|Although Emory Heart Center cardiologist Anna Kalynych, MD, and FBI agent John Cable had a couple of things in common -- including a love of running and yearly participation in the Peachtree Road Race -- they had never met before July 4, 2003. On that day, during last year's Peachtree, their paths crossed unexpectedly and dramatically when Cable's heart stopped beating and Dr. Kalynych raced to save his life.
John Cable has no memory of running in his 15th Peachtree Road Race. But Dr. Kalynych remembers the event in detail. She recalls how she saw a man collapse at 10th and Peachtree Street. He had suffered a heart attack.
"Grady Emergency medical personnel on bikes were nearby and tried to shock this fibrillating heart back into normal rhythm -- but it didn't work," she says. "I assisted in performing CPR and kept at it for ten minutes until an ambulance arrived."
Dr. Kalynych called the Emory Crawford Long Hospital ( ECLH) catheterization team from the scene and then accompanied Cable in the ambulance to ECLH. At the hospital, she immediately performed emergency cardiac catheterization. John, who was initially in a coma, was stabilized on medicines for several days and then had stents (tiny wire mesh tubes used to prop arteries open after angioplasty clears them of plaque) placed once he regained consciousness.
"I only remember waking up in the hospital after being there for three days," John Cable explains. "I couldn't believe this had happened to me. I was in good shape and had just had a normal stress test a few weeks before. There's no history of heart disease in my family, either."
Looking back, however, he realized there had been subtle signs of heart trouble he had ignored -- times when his regular workouts left him inexplicably winded and tired, for example.
Today, Cable, now 57 and retired from the FBI, has six stents and he's taking medication to keep his cholesterol level at a healthy level. Always athletic, he works out daily in the gym and runs several miles a day. "I'm convinced that being in shape helped me recover from my heart attack quickly," he notes. "And I now know how important it is to pay attention to any warning signs."

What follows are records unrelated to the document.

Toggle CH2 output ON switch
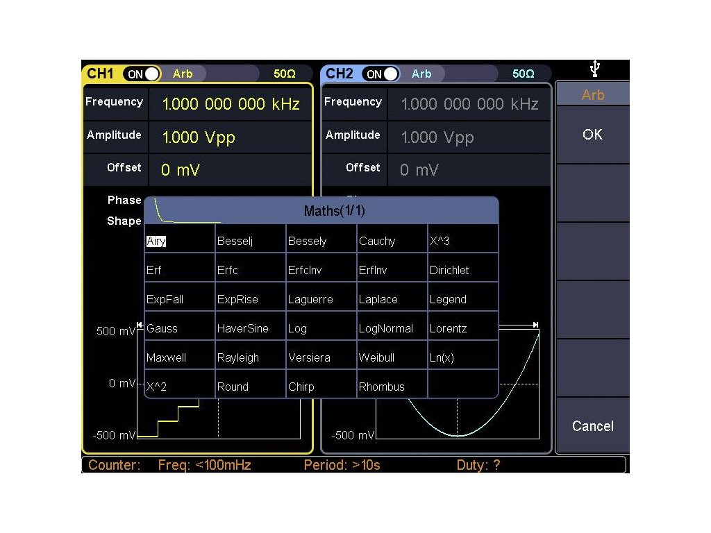This screenshot has width=711, height=533. 381,74
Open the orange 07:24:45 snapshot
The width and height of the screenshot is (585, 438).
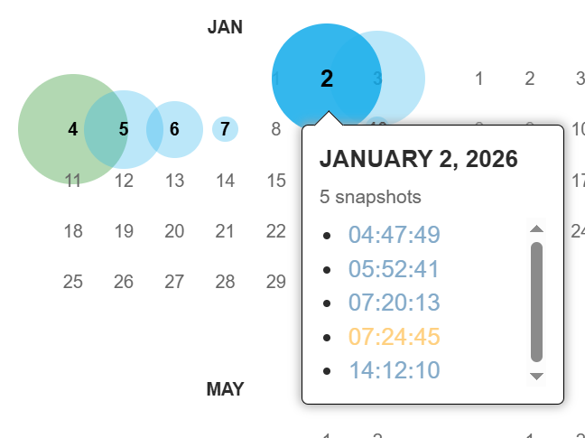coord(394,337)
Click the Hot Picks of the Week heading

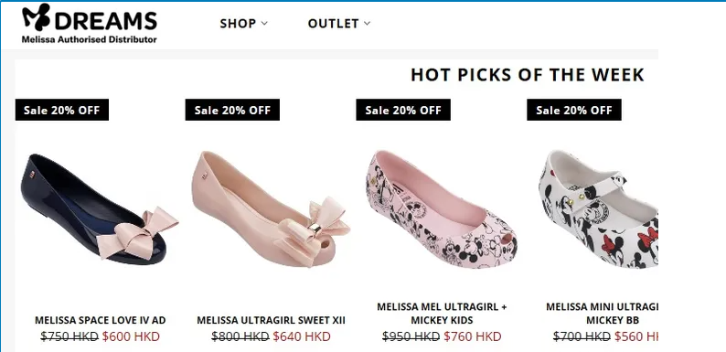click(x=528, y=75)
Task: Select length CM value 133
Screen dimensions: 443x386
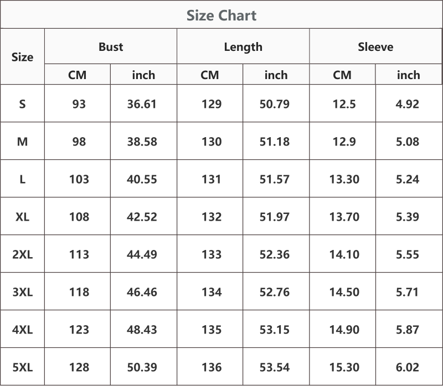Action: coord(212,254)
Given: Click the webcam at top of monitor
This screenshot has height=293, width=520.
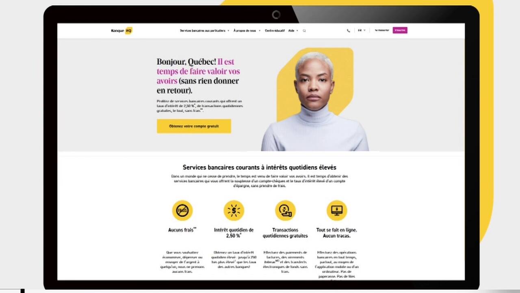Looking at the screenshot, I should coord(276,15).
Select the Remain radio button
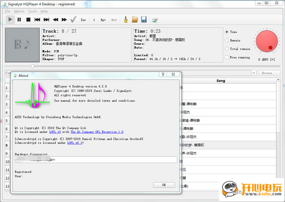Screen dimensions: 285x202 pos(227,40)
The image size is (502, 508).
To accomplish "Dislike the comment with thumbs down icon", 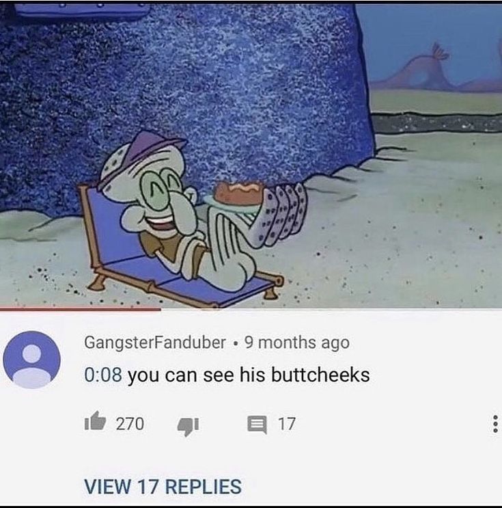I will [x=188, y=427].
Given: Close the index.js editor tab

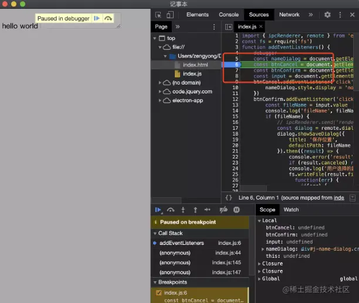Looking at the screenshot, I should (x=261, y=27).
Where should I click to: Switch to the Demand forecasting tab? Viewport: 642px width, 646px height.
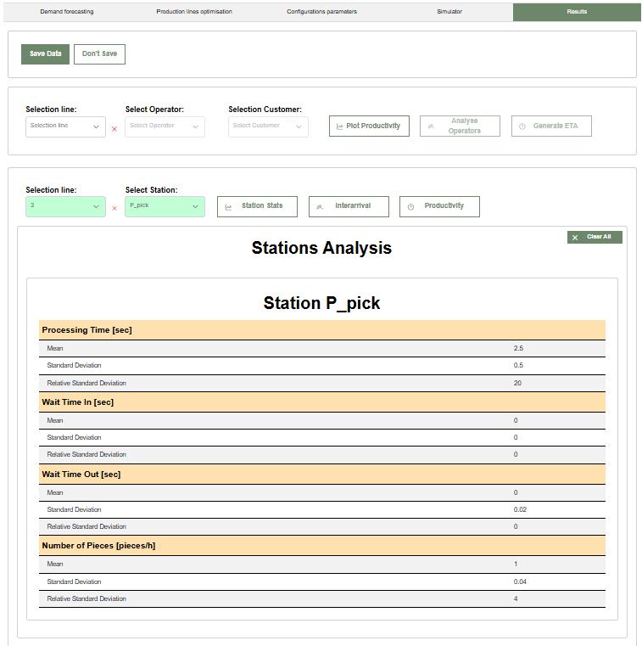coord(67,12)
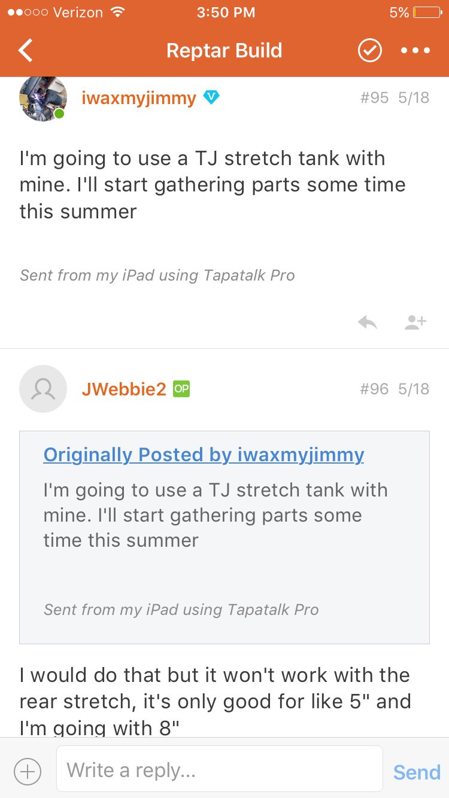Tap the back chevron to leave the thread
449x798 pixels.
[x=25, y=50]
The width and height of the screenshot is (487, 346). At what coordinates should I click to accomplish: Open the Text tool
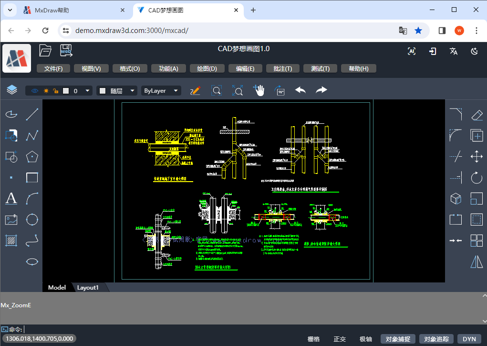(10, 198)
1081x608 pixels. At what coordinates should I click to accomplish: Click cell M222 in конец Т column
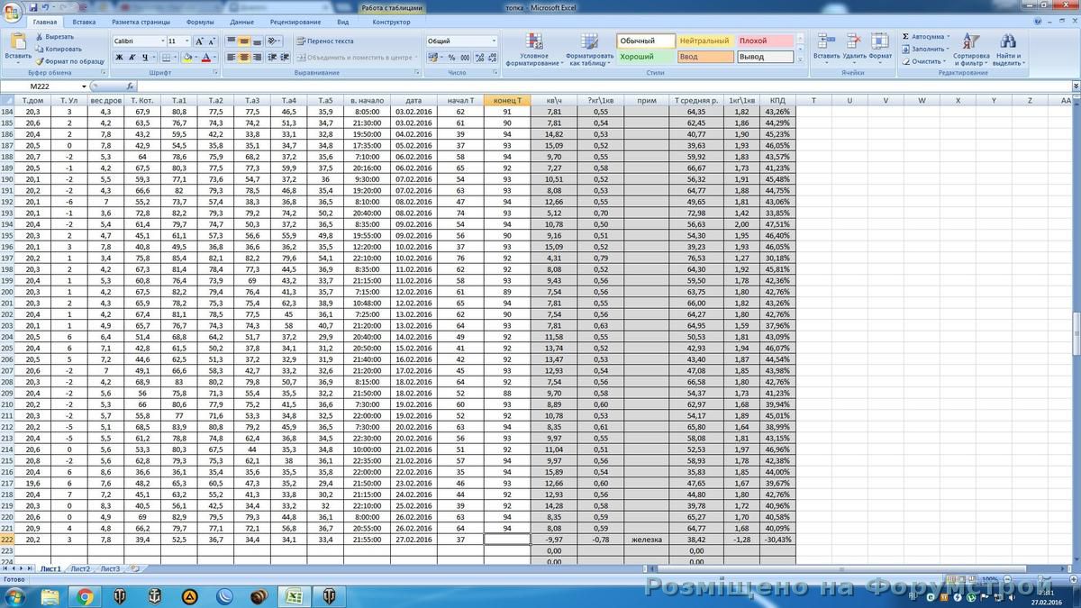(x=506, y=540)
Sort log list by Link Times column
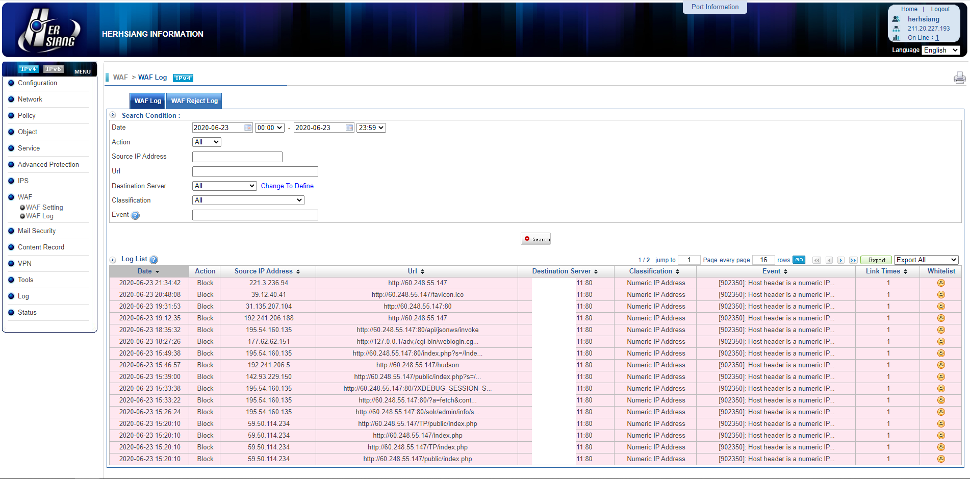The height and width of the screenshot is (479, 970). point(886,271)
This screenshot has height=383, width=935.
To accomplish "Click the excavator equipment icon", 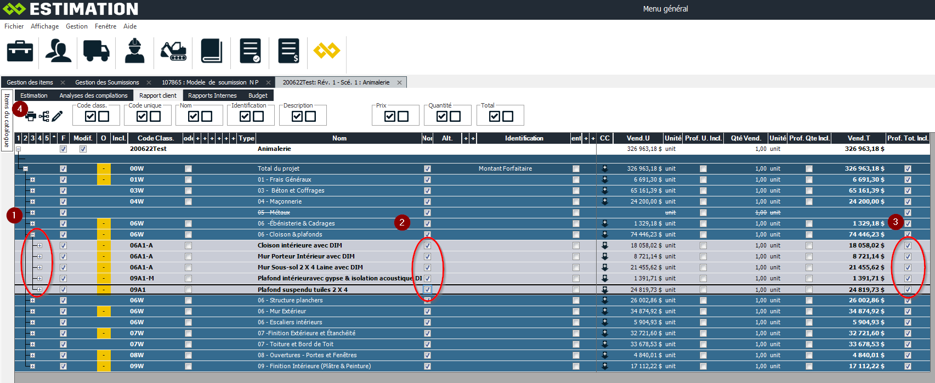I will (173, 51).
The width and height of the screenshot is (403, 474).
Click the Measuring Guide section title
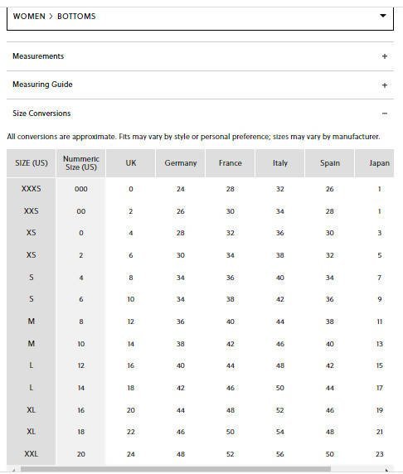(x=42, y=85)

Dr. Kalynych will be running her 8th Peachtree this July 4th and she says while the vast majority of runners will have a festive and safe time participating in the race, she won't be surprised if someone experiences a heart event.
Last October, John Cable participated in a 15K race in Peachtree City, where he lives, and he had planned on running alongside Dr. Kalynych in this year's Peachtree Road Race. But after undergoing a recent catheterization as part of a screening following an abnormal stress test, John decided to skip this year's race. "I had good results from my cath and I'm doing well, but my training schedule was thrown off and I need to let my leg heal a bit from where they put in the wire to do the test," he notes.
But, he adds, he will be Dr. Kalynych's biggest fan as she runs Peachtree.
"She gave up finishing the race to help me and to go with me to the hospital with me. I think her dedication to helping people and her enormous integrity is impressive and awesome," Cable says, "and the FBI agrees. "
Dr. Kalynych will be one of more than 1,100 Emory Healthcare employees -- about 300 more than last year -- who are participating in this year's Peachtree Road race. The Emory runners work in all components of Emory Healthcare, including Emory University Hospital, Emory Crawford Long Hospital, The Emory Clinic, Emory Children's Center, Wesley Woods Hospital, Emory-Adventist Hospital and EHCA, LLC.
For more than a decade, Emory HealthCare has been a sponsor of the Peachtree Road Race. Emory physicians, nurses and other staff volunteers will help provide free emergency health services to race participants.